SQL is easy to understand from the perspective of syntax, but quickly becomes challenging to understand depending on the data model how to actually get what you want out of a query. I have spent many years working in SQL across different server products (PostgreSQL, MySQL, Microsoft SQL Server, and others), and I still sometimes find myself struggling to build the most efficient query for task. Most of the time, it's not SQL that's the problem, it's a broken data model that preceded me (often created by an ORM) that I am forced to work with.

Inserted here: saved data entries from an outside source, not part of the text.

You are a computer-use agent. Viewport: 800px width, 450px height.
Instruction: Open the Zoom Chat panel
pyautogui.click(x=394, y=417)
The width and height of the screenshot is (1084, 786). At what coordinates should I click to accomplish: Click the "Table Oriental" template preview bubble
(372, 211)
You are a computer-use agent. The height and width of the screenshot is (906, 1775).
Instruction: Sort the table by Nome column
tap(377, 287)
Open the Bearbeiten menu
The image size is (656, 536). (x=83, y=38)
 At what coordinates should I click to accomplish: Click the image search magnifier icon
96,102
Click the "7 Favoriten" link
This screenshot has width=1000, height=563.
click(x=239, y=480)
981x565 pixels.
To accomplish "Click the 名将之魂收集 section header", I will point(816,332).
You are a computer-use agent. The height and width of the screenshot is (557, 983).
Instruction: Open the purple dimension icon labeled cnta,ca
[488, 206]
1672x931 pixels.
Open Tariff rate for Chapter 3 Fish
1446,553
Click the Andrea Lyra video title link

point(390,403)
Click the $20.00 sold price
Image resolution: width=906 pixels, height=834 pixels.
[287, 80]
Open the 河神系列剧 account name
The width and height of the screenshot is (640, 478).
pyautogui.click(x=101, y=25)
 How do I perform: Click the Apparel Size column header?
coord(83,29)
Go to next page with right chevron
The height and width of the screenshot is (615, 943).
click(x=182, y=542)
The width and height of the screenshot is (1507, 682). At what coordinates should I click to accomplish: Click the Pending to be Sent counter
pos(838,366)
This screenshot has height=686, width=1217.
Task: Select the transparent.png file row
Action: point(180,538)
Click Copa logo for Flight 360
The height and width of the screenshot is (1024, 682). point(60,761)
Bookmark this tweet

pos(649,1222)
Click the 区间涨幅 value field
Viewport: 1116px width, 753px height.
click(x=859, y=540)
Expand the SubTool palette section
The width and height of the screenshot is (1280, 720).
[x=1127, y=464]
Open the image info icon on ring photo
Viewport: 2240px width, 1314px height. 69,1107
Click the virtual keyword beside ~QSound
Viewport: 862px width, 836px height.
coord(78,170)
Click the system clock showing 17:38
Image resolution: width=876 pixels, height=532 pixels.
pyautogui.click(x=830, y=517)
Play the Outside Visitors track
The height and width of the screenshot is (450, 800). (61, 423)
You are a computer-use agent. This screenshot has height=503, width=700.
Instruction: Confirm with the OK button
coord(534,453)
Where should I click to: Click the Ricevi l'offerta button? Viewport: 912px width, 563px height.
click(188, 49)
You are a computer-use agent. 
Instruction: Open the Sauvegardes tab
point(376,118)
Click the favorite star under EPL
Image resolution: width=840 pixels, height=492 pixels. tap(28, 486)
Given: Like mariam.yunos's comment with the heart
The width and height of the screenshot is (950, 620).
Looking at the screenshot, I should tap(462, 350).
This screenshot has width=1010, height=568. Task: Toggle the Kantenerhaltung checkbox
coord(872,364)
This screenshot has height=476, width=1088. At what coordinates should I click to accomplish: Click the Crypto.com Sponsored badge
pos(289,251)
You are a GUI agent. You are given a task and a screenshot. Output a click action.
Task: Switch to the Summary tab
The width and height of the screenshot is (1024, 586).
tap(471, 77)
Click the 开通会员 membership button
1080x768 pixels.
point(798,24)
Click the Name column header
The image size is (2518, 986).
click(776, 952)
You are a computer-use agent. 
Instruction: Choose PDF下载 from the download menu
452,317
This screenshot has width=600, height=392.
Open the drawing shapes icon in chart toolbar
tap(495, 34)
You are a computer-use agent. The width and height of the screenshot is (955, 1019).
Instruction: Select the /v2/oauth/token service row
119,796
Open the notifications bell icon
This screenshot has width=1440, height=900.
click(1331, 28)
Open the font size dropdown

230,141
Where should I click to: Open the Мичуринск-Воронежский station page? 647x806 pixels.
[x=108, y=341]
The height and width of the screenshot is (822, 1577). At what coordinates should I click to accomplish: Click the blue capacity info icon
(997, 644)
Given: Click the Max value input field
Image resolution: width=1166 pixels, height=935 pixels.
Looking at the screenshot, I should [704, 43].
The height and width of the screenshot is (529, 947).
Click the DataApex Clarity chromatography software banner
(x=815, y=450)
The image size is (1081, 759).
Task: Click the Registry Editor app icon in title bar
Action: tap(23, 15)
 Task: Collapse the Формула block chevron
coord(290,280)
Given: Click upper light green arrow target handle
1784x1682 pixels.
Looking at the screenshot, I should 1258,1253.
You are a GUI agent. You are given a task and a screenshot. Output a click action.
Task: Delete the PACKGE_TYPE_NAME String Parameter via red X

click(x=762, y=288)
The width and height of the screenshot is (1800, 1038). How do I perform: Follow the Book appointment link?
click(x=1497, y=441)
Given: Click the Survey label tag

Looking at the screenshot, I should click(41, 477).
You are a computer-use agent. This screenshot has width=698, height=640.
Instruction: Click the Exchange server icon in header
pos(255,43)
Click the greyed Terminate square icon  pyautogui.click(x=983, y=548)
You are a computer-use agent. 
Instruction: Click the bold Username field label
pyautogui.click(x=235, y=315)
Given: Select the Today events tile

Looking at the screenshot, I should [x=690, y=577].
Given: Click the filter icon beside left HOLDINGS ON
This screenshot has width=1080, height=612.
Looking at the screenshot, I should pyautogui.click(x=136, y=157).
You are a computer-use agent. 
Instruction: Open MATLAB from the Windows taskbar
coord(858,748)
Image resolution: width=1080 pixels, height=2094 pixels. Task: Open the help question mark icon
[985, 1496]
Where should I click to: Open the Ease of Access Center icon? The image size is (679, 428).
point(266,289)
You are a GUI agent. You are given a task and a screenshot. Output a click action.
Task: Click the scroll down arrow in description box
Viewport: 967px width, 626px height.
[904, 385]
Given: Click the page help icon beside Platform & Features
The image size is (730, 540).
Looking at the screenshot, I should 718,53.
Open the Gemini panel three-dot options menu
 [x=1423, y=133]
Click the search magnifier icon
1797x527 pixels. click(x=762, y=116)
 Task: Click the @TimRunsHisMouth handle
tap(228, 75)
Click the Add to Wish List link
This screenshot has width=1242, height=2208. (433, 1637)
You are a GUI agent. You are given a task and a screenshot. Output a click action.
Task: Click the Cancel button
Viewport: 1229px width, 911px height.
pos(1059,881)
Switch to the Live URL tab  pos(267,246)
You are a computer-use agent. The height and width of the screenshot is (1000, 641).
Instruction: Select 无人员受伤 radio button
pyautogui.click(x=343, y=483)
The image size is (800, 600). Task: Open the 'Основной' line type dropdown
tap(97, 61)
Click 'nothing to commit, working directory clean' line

All that said, while it may be painful sometimes, learning it can at least let you poke your ORM more towards the right direction, or give you an opportunity to identify the hot spots where it's worth investing the effort to write a more efficient query directly, much like where sometimes it makes sense to write some subset of an application in assembly for performance, while most of the time you're better off just letting the compiler optimize for you.

For the problem you're talking about above, you're trying to avoid a Cartesian explosion, which is probably best handled through query splitting as you mentioned, but it depends on the database engine how best to approach that. For all its warts, Microsoft SQL Server is pretty good about things like the ability to use query splitting within the context of a single transaction to make it serializable and ensure data consistency (although that can come with its own challenges for performance).

The example you provided is nearly exactly the case where I would expect an ORM to produce a bad query, where-as a direct query build would be significantly more performant because you can incorporate a clear understanding of the data model and use limits and ordering to minimize the size of the result set you need to deal with.